─── SUPPLIED PASSAGE ───
Position Heal Thyself: How Unhealthy Commitments Keep Us from What We Want

October 2008

In this issue:
1. Readers’ Comments
2. Newsbits
3. October Editorial: “Position Heal Thyself”
4. Preview: Next Month’s Editorial
5. Quote of the Month – William H. Murray
6. Hot Link of the Month
7. Want to Blog?
8. Click and Play of the Month

1. READERS’ COMMENTS

Thanks to Debby Edelstein in South Africa, Jeff Young, Wendy Wallbridge, Luann Linquist, Ric Giardina and Dan Weigold in the U.S. for your warm responses to last month’s intender editorial. And from Australia, Rob Rabbin sends this tongue-in-cheek response to the question of who is the intender:

…..As someone who has delved into these matters for 40 years, and as someone who is widely acclaimed as a self-realized being, I would like to offer two possible answers (though I surmise your question is rhetorical):
1. Santa Claus
2. The Easter Bunny
However, should neither of these considered answers fill your heart with gladness, may I refer to something brother Rumi said years ago: However you think it is, it’s different than that.
With all good intentions, I am
Robert Rabbin

2. NEWSBITS

October Blog on “Wall Street Casinos: Ending the Anarchy of Speculation”

Given the events of the past weeks in financial markets, I am postponing the planned post which will run later after the shock, pain and suffering from this meltdown has a chance to assimilate. Please check it out and post your comments

Late September Special Blog Post

I had to comment on the financial debacle of recent weeks so I posted a short piece which shows up as a second September entry. Many of us have seen this coming for years and the worst may not be over but it is painfully obvious (as even The Wall Street Journal and The Financial Times indicated) that U.S.-style capitalism needs a makeover.

Volunteers Wanted for My Preview Team

Almost all my articles, monthly editorials and blogs are previewed by a team of ten to twelve volunteers who look them over and offer comments on a time-available basis. Some make general suggestions, some detailed critiques and edits, some simply proofread. At any one time perhaps a third of the team provides me with valuable feedback so they contribute when they can. A number of people recently left the team due to other priorities so if you would like to join this team of volunteer angels, drop me an email at john@renesch.com. There’s no pay but you’ll receive lots of gratitude!

3. OCTOBER EDITORIAL

What is the most popular personal commitment, not gauged by what people tell you but observed from their actions and behaviors? Parenting children? Personal relationships, like with a spouse or partner? Excelling in a personal endeavor such as a sport or a business?

While all these are fine examples of popular commitments in today’s world, I would like to suggest something you probably weren’t thinking about: People are more committed to their thoughts and opinions than anything or anyone else. People have been known to die rather than give up their ideas about how things should be, or even how things are from their perspective. We will go to war because of our commitment to our positions. We will sacrifice everything in order to be right, to make sure our opinion is truth, to confirm the righteousness of our beliefs.
─── RECORDED INFORMATION ───
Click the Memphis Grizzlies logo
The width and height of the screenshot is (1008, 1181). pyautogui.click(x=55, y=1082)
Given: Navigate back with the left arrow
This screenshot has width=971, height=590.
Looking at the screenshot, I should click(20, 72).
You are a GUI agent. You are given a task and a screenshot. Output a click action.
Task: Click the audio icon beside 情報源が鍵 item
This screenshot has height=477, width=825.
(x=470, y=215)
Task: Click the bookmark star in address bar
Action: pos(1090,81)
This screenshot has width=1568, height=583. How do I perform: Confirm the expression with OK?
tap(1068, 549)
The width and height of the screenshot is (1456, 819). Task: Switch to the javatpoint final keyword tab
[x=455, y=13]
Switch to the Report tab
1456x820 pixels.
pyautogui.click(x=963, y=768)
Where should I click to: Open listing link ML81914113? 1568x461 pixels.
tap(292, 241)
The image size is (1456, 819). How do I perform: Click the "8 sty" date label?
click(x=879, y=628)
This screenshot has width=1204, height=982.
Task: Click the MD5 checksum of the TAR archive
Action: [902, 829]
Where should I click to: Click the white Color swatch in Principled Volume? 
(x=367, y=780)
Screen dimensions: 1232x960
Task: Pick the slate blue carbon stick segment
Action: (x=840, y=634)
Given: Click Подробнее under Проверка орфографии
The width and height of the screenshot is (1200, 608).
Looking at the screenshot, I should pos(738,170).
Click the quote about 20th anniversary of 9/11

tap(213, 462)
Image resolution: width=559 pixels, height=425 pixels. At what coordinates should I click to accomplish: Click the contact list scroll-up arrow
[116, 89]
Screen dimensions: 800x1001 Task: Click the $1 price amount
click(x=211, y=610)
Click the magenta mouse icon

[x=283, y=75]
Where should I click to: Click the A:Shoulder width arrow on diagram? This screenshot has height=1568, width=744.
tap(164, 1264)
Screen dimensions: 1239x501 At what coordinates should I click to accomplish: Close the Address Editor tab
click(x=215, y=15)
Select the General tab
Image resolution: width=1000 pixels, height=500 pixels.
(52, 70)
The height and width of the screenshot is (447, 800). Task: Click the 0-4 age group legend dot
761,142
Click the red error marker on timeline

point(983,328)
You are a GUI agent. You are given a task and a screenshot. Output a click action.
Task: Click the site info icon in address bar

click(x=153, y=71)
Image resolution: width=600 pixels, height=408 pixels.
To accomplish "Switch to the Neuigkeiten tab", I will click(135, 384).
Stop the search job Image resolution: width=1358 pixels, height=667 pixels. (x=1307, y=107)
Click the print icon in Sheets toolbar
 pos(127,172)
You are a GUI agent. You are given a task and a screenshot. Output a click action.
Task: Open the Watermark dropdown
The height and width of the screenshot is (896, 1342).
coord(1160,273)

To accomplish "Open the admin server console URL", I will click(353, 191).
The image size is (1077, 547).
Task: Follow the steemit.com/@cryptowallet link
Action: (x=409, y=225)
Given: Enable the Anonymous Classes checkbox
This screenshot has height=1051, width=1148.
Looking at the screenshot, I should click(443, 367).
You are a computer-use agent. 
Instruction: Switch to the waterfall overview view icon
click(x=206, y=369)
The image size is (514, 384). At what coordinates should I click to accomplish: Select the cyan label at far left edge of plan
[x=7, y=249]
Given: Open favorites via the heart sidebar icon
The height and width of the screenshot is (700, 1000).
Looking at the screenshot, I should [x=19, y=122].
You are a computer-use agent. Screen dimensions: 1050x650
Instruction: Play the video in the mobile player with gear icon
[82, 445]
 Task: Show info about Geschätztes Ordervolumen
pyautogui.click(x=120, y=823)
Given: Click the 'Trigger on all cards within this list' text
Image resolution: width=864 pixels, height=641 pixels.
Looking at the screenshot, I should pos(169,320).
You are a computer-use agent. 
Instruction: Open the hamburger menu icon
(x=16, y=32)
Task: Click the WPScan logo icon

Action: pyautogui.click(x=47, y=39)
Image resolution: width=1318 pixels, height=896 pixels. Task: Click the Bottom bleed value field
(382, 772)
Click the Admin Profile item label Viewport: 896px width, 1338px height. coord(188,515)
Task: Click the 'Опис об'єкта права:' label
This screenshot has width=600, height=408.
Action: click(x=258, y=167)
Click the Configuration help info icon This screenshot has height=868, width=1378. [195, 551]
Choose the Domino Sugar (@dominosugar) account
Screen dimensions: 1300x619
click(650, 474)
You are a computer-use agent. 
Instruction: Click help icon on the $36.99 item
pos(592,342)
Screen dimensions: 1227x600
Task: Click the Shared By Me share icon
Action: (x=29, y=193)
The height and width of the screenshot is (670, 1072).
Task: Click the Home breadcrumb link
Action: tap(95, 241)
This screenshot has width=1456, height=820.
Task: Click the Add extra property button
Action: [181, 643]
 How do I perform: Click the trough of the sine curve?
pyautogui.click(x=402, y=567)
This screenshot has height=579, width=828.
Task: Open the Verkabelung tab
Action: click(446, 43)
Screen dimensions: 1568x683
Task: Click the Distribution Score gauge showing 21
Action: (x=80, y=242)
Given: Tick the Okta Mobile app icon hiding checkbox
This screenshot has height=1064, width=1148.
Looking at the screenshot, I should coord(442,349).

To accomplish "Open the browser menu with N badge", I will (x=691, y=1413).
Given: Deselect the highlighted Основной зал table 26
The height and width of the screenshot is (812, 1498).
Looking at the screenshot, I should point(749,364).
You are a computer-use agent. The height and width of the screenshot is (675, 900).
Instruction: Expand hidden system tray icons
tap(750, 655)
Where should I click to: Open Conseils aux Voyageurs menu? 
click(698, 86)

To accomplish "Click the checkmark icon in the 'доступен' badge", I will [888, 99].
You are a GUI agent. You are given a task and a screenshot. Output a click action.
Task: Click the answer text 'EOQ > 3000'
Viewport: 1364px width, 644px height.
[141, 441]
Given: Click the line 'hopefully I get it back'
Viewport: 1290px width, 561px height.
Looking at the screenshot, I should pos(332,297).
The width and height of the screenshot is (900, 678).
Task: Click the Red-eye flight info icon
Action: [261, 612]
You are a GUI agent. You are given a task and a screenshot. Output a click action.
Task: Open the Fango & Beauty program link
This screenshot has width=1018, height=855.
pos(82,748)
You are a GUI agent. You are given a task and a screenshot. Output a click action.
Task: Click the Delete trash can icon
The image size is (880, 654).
───
**REQUIRED TASK A**
From the newsletter above, return the passage beginning at the words "What is the" and ending after the words "or a business?".
**REQUIRED TASK B**
Answer the following questions using the newsletter above:
(i) How many volunteers make up the team that previews the articles, monthly editorials and blogs?
(ii) Which two publications are cited as indicating that U.S.-style capitalism needs a makeover?
(iii) From which country did Rob Rabbin send his response?
**REQUIRED TASK C**
Translate this sentence from the newsletter above into Spanish: "We will go to war because of our commitment to our positions."

**FULL ANSWER A**
What is the most popular personal commitment, not gauged by what people tell you but observed from their actions and behaviors? Parenting children? Personal relationships, like with a spouse or partner? Excelling in a personal endeavor such as a sport or a business?

**FULL ANSWER B**
(i) Ten to twelve.
(ii) The Wall Street Journal and The Financial Times.
(iii) Australia.

**FULL ANSWER C**
Iremos a la guerra debido a nuestro compromiso con nuestras posiciones.